Saturday, November 8, 2014

My Claim to Fame

There's good reason for the debate on when the "first" personal computer was released: some say the Programma computer created by an Italian company was the first. Others cite IBM's 1981 desktop personal computer. Regardless of when or where the personal computer was first conceived, it doesn't matter all that much in the grand scheme of my life. But I do take one claim to fame for my somewhat overlooked generation being born in the year of our Lord 1983: we might not have been the generation that invented the personal computer and we're not the first generation to have been blessed to have been born under the benevolent supervision of mainstream computing devices. But I am a part of the only generation in the entire timeline of human existence that can say we know what it was like to not have a computer, or VCR, or CD player, or--gasp! even cell phones--but can also say these electronic conveniences have grown up with us.

Growing up hand-in-hand with computing advances means we have an unusual, mostly positive perhaps a trifle of a love hate, relationship with these technological marvels.
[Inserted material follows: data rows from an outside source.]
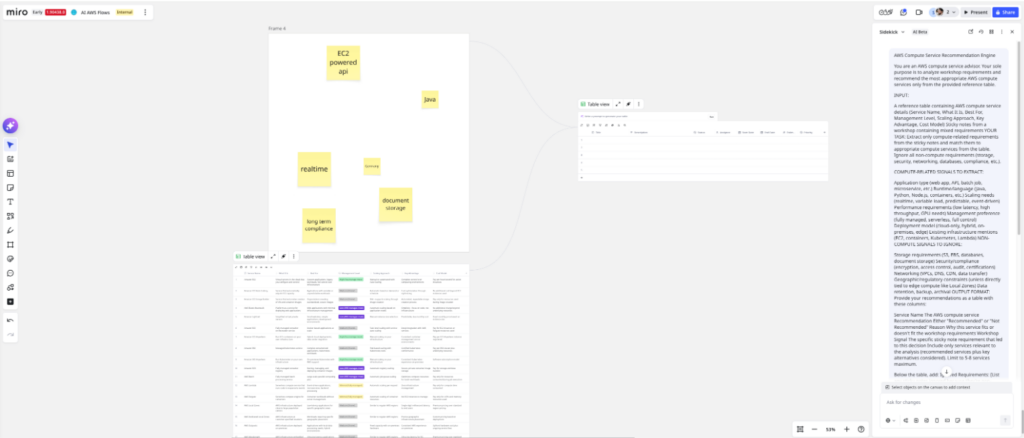1024x438 pixels.
Task: Toggle select objects on canvas context
Action: click(x=887, y=387)
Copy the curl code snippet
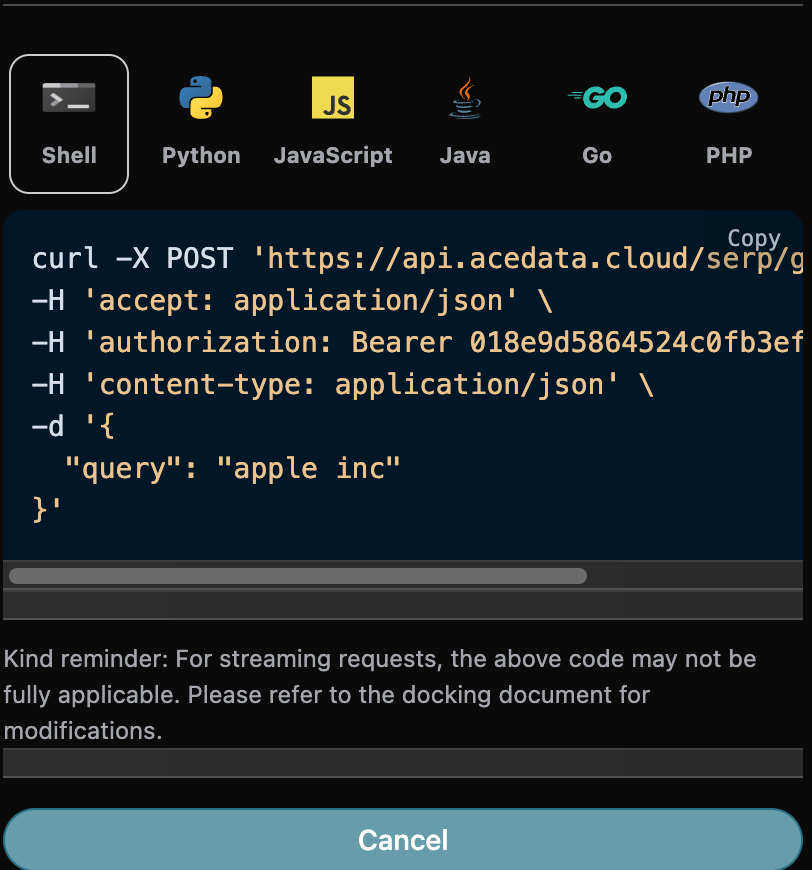 753,238
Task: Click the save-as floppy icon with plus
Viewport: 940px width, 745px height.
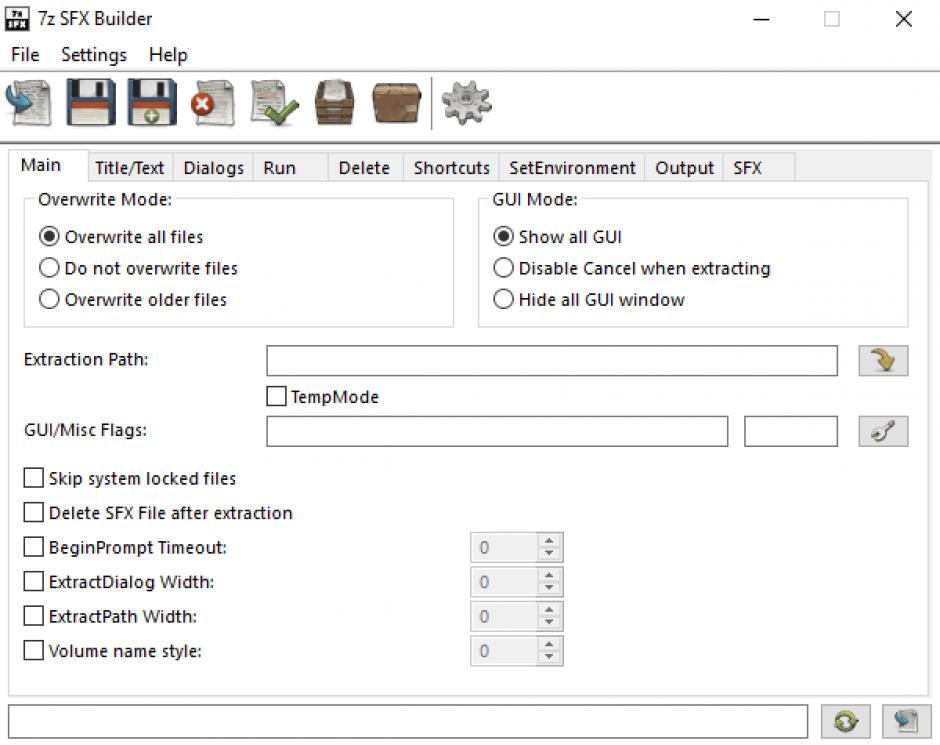Action: tap(152, 103)
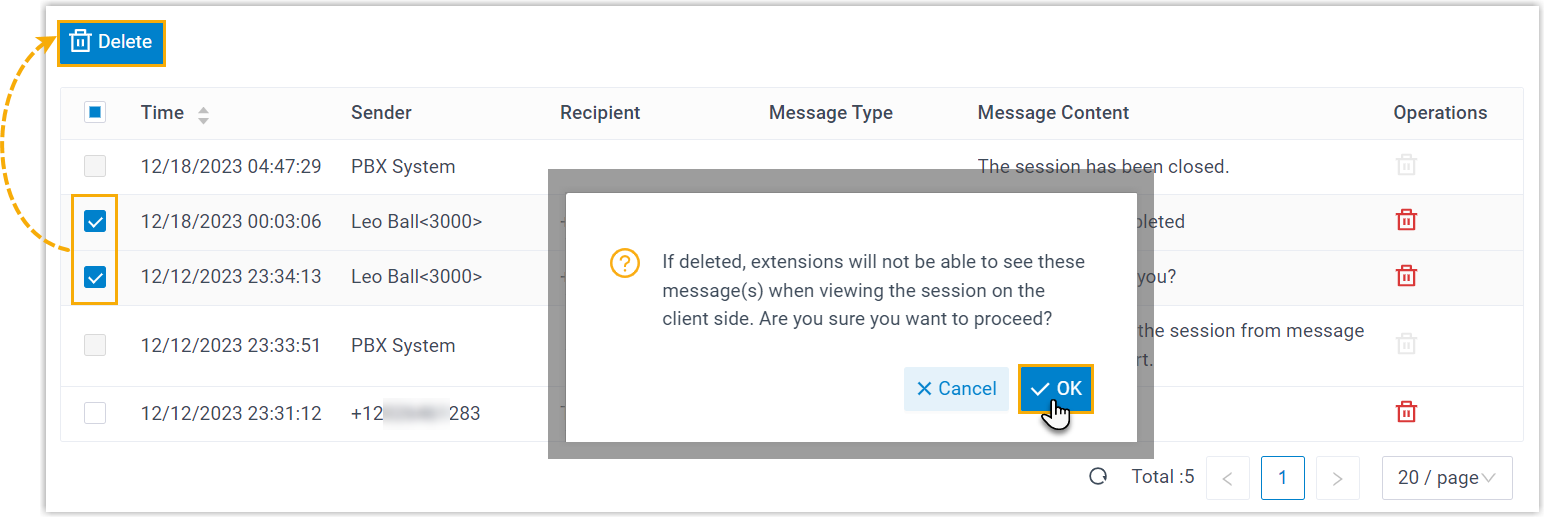Go to the next page arrow
The width and height of the screenshot is (1545, 518).
pyautogui.click(x=1337, y=478)
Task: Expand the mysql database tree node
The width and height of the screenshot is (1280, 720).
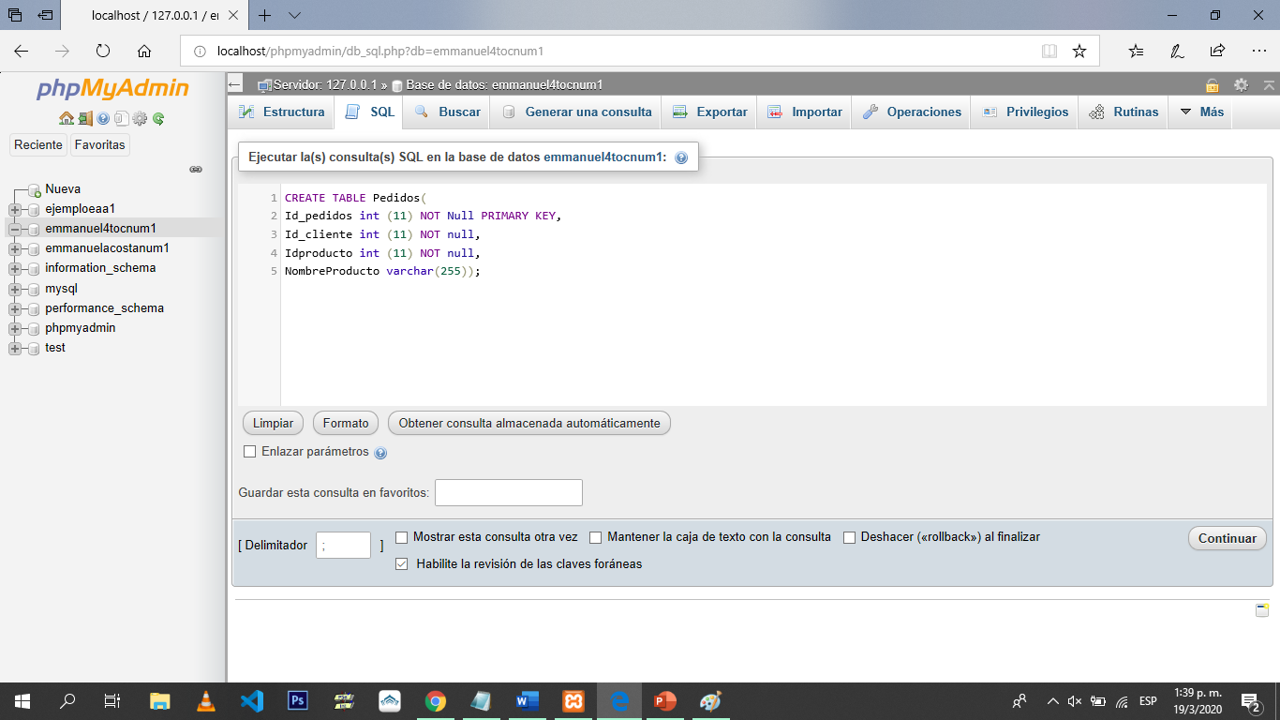Action: pyautogui.click(x=14, y=288)
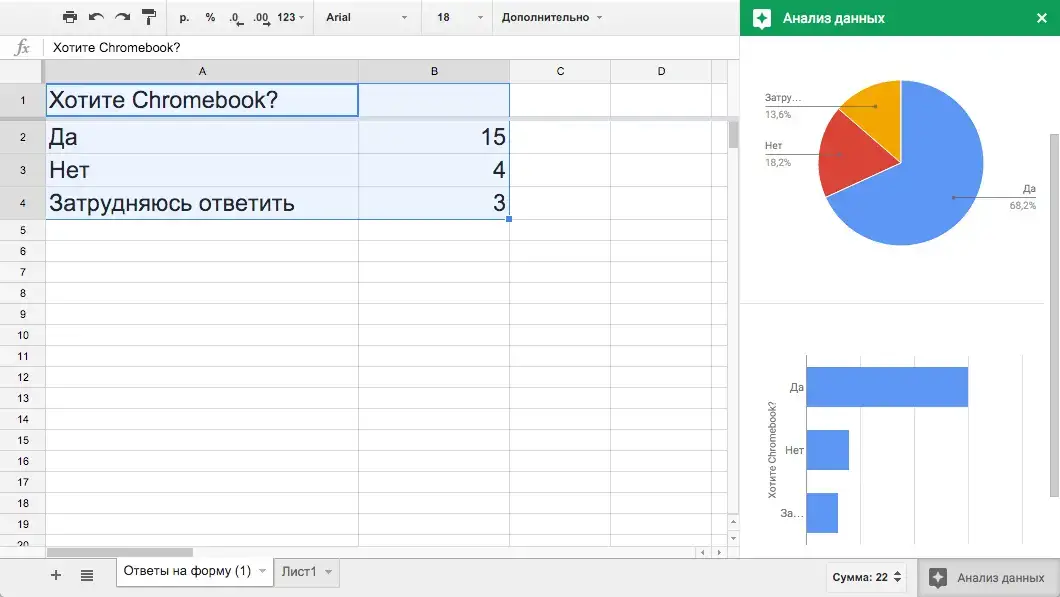Close the Анализ данных side panel
This screenshot has width=1060, height=597.
coord(1042,18)
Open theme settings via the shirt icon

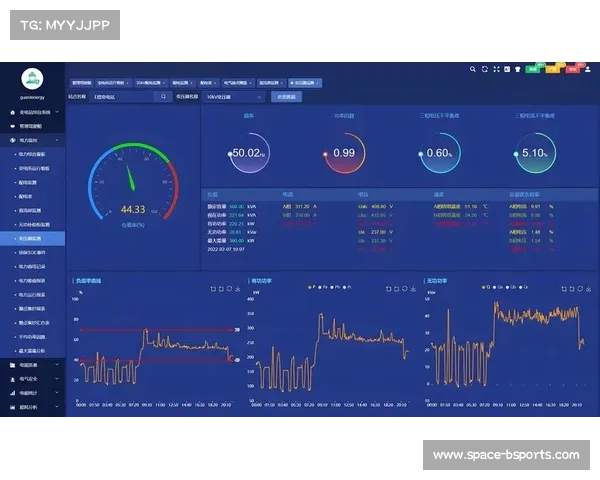[x=519, y=70]
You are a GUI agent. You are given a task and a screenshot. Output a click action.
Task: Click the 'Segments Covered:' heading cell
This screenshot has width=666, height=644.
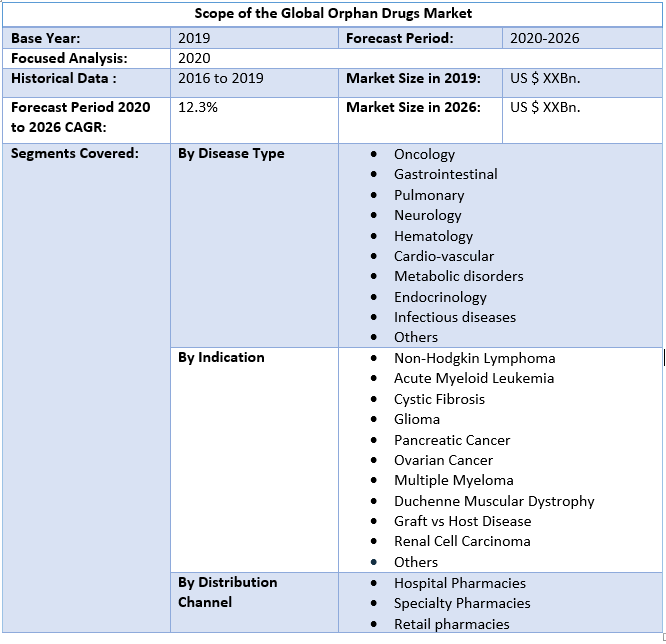(75, 153)
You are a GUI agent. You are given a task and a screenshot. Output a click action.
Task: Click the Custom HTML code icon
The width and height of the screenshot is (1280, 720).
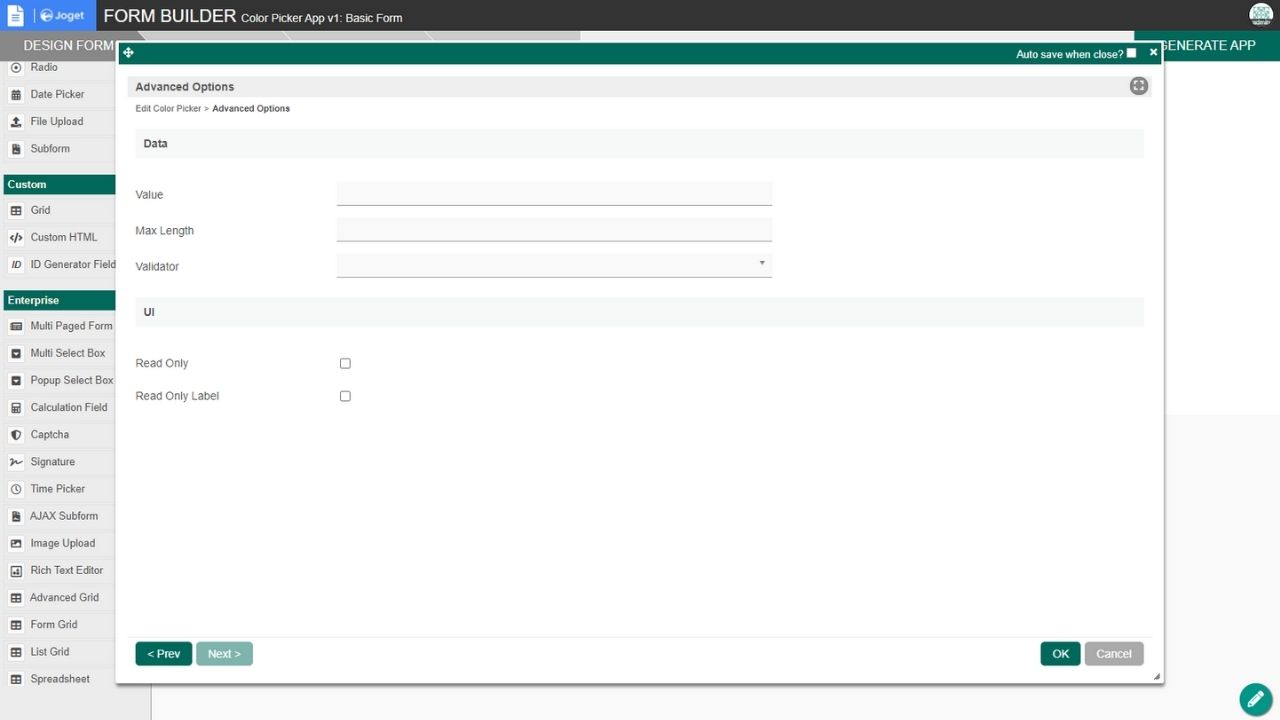coord(16,238)
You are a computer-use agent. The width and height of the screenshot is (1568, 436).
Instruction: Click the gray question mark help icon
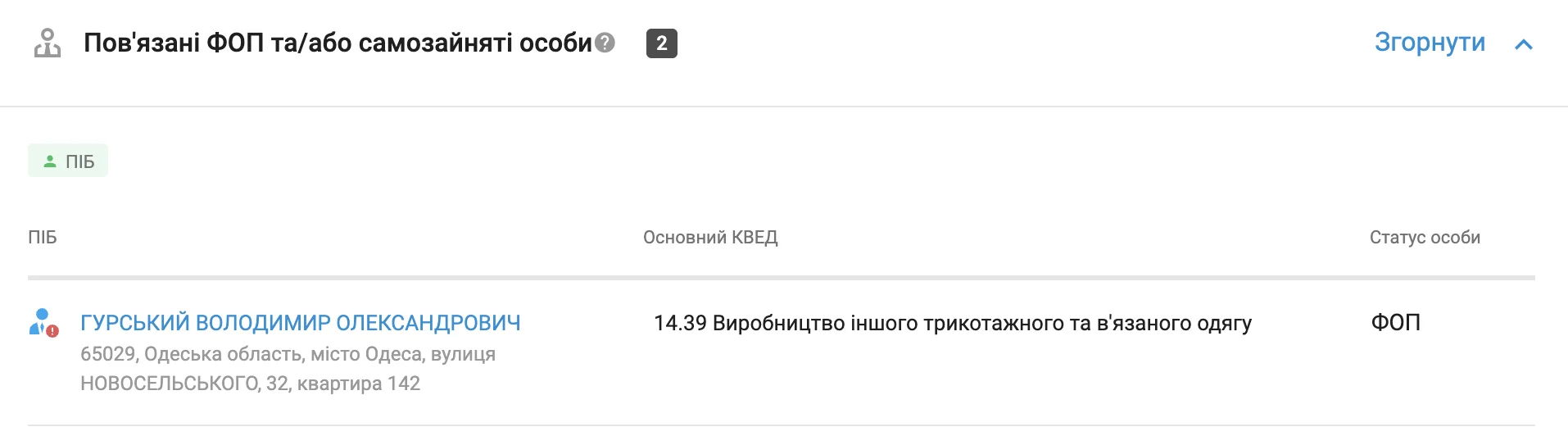(605, 43)
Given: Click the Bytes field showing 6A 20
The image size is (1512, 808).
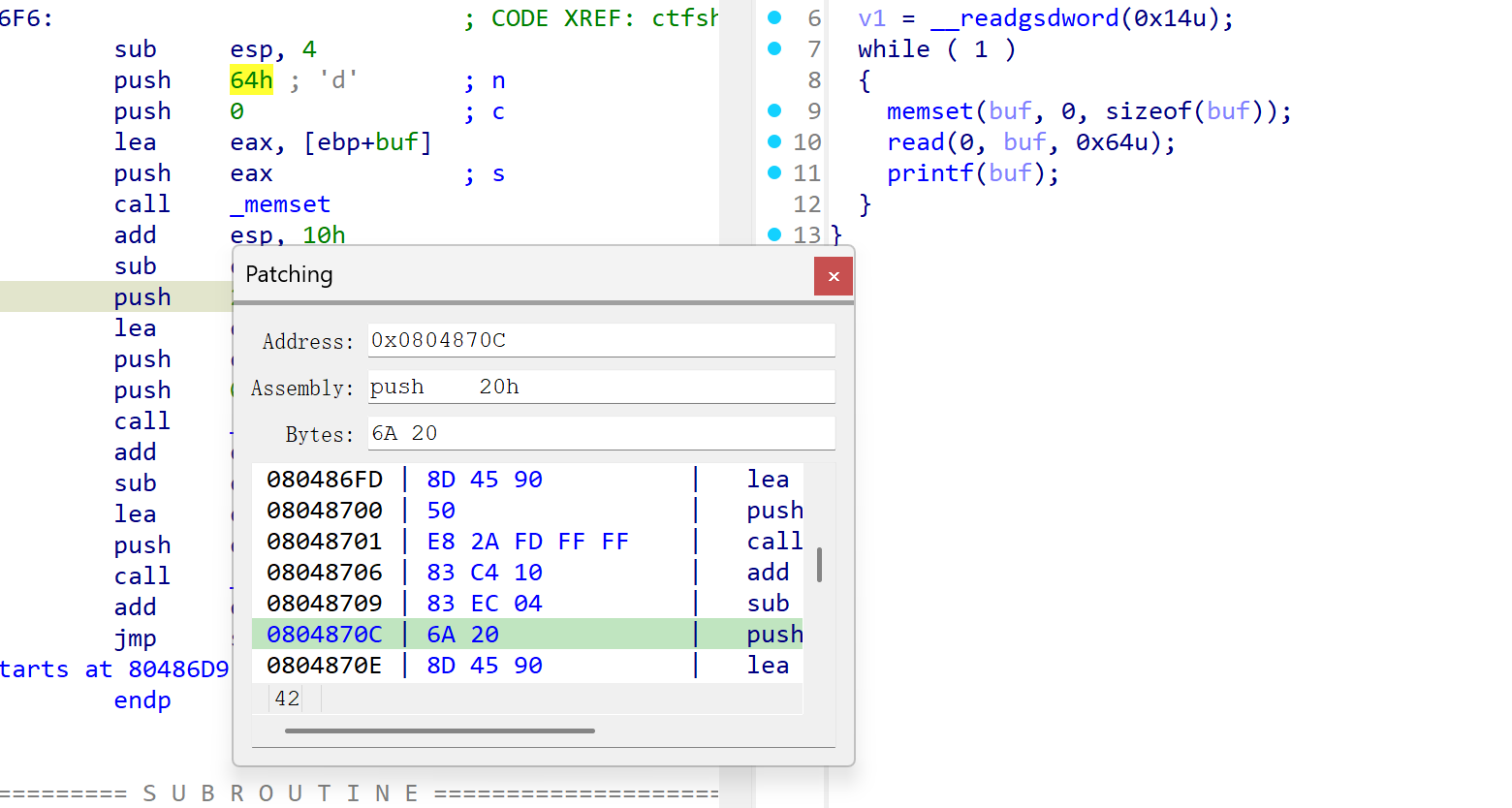Looking at the screenshot, I should [x=601, y=433].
Most folks from my generation know how to use modern handheld devices nearly as well as the apparently whiz kids of the millennial generation, but we haven't forgotten our roots founded in the good 'ole MS-DOS prompt days when we were amazed at the 8 bit graphics of Vanna White moving pixel by pixel across the square 10 inch screen and the shrill music of the familiar theme song belting out of the mono-synthesized sound cards. We remember not only the 1.44 megabyte diskettes that were called floppy disks: we remember when floppy disks really WERE floppy, and huge, and susceptible to all manner of corruptions like breathing on them wrong or not flipping the hatch just right to secure the disk in the drive. We remember when desktop publishing was limited on most personal computers to the Paint program. Or, if you owned a really fancy system like my rich neighbors did when I was seven, you might have a coloring program that allowed you to fill in sections of an image with various colors and print pictures out in grayscale using the bubble-sheet printers where you still had to tear off the sides and individual sheets of paper.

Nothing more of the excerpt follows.